Simple Vitrification of Fertilized Oocytes

Materials and Equipment

1. Fertilized oocytes obtained from female mice which underwent ultra-superovulation
2. 1M DMSO
3. DAP213
4. Plastic dish (35mm x 10mm Cat.No.430588; CORNING)
5. Filter unit (Millex-GV 0.22μm Cat.No.SLGV013SL; MILLIPORE)
6. Gel loading tip (MBP Gel 200, Cat.No.3621; Molecular BioProducts)
7. Transfer pipettes
8. Cryotubes (Cryogenic Vials Cat.No.MS-4501W; Sumitomo Bakelite, Japan is recommended. If you cannot get it, use 366656; NUNC.)
9. Micropipette
10. Vial canes
11. Nalgene Labtop Cooler (5115-0012; NALGENE, USA)
12. Liquid nitrogen

Procedure

Preparation of a Block Cooler and Cryotubes

1. A day before use, place a block cooler in a freezer at -20℃.
2. About 10 minutes before commencing the vitrifying procedure, take the block cooler out of the freezer.
3. Stand some cryotubes in the block cooler (5115-0012; NALGENE, USA).
4. Just before starting the procedure, check that the temperature inside of the tubes is at 0℃.

Vitrification

1. Filter the 1M DMSO and put 4 drops of it (~100μL / drop) into a dish. Two drops are to wash the oocytes taken from the collection medium, while the others are to hold the washed embryos.
   
   
   
   
2. Place a group of 100 oocytes into one of the drops to rinse them of the collection medium. Transfer the rinsed oocytes to the other drops.
   Once a drop is used to rinse or hold oocytes, do not use it again because 1M DMSO is diluted.
   
   
   
   
   
3. Using a 20μL pipette and a gel-loading tip, transfer the oocytes contained within 5μL of 1M DMSO solution into a cryotube. Once transferred, put the cryotube into the block cooler at 0℃ and wait for 5 minutes.
   

   Note:

   If the embryos are pushed together in the center of the drop, it is easy to suck them all up in 5μL of the 1M DMSO solution.

   
   
   
   
   
   
   
   
4. Add 45μL of cryoprotective solution (DAP213) at 0℃ into the cryotube and equilibrate for 5 minutes in the 0℃ block cooler.
   
   
   

   Note:

   Do not fasten the caps too tightly after adding the DAP213, or they will be too difficult to remove quickly when samples are recovered from the freezer.

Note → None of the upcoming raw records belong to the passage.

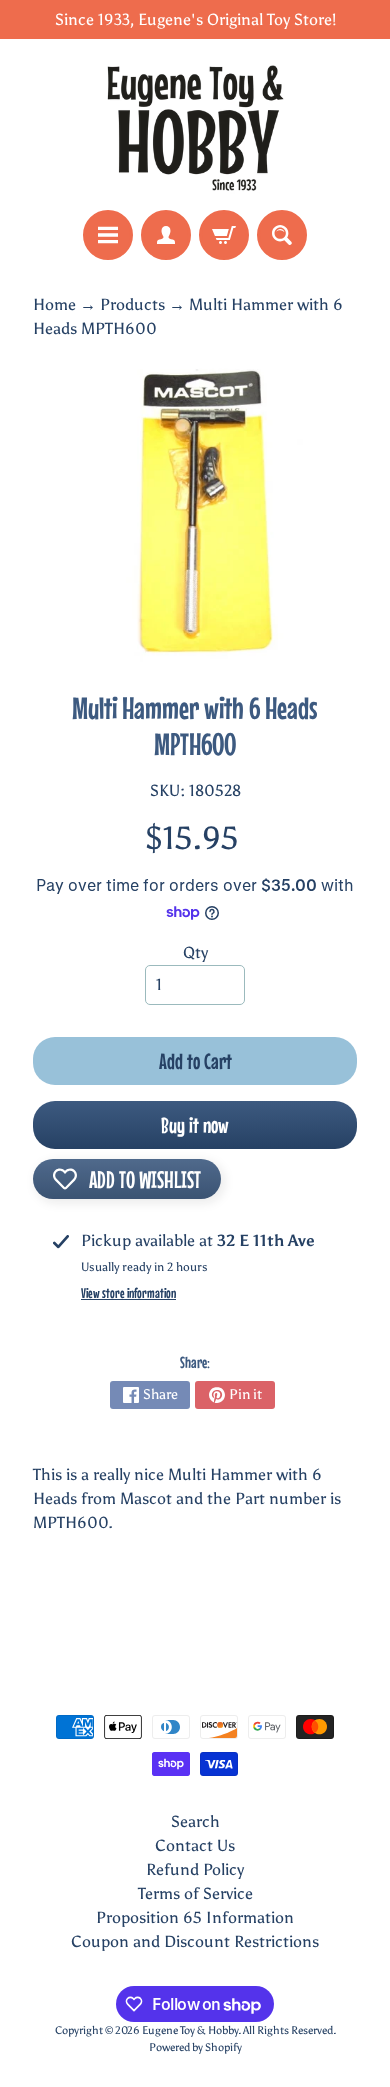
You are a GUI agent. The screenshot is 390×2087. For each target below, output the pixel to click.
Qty (195, 952)
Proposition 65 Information (195, 1917)
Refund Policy (195, 1869)
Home (54, 304)
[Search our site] (282, 235)
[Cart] (224, 235)
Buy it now (195, 1125)
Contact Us (195, 1845)
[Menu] (108, 235)
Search (195, 1821)
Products (132, 304)
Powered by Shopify (195, 2047)
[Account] (166, 235)
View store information (128, 1293)
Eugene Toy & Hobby (190, 2030)
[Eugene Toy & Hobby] (195, 124)
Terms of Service (195, 1893)
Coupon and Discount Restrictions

5. Quickly set the cryotubes on a cane and plunge the samples directly into liquid nitrogen.
   
   
   

Warming

1. Recover the oocytes according to the procedure for 2-cell stage embryos.

References

1. Nakagawa Y., Sakuma T., Nakagata N., Yamasaki S., Takeda N., Ohmuraya M., Yamamoto T. 2014 Application of Oocyte Cryopreservation Technology in TALEN-Mediated Mouse Genome Editing. Exp. Anim. 63(3): 349-355.
2. Nakagawa Y., Sakuma T., Sakamoto T., Ohmuraya M., Nakagata N., Yamamoto T. 2015 Production of knockout mice by DNA microinjection of various CRISPR/Cas9 vectors into freeze-thawed fertilized oocytes. BMC Biotechnol. 2015 15:33.
3. Nakagawa Y., Sakuma T., Nishimichi N., Yokosaki Y., Yanaka N., Takeo T., Nakagata N., Yamamoto T. 2016 Ultra-superovulation for the CRISPR-Cas9-mediated production of gene-knockout, single-amino-acid-substituted, and floxed mice. Biol Open. 5(8): 1142-1148.
4. Nakagawa Y., Sakuma T., Nishimichi N., Yokosaki Y., Takeo T., Nakagata N., Yamamoto T. 2017 Culture time of vitrified/warmed zygotes before microinjection affects the production efficiency of CRISPR-Cas9-mediated knock-in mice. Biol Open. 6(5): 706-713.
   
   

Update history

1. Updated : 18 Aug, 2017
   For your convenience, handle the oocytes in groups of 100-130. The oocytes are obtained from females treated with CARD HyperOva, then equilibrated in 1M DMSO and cryopreserved in cryotubes.
   In the equilibration dish containing 1M DMSO, use twice as many 1M DMSO drops as found in the cryotubes to equilibrate well.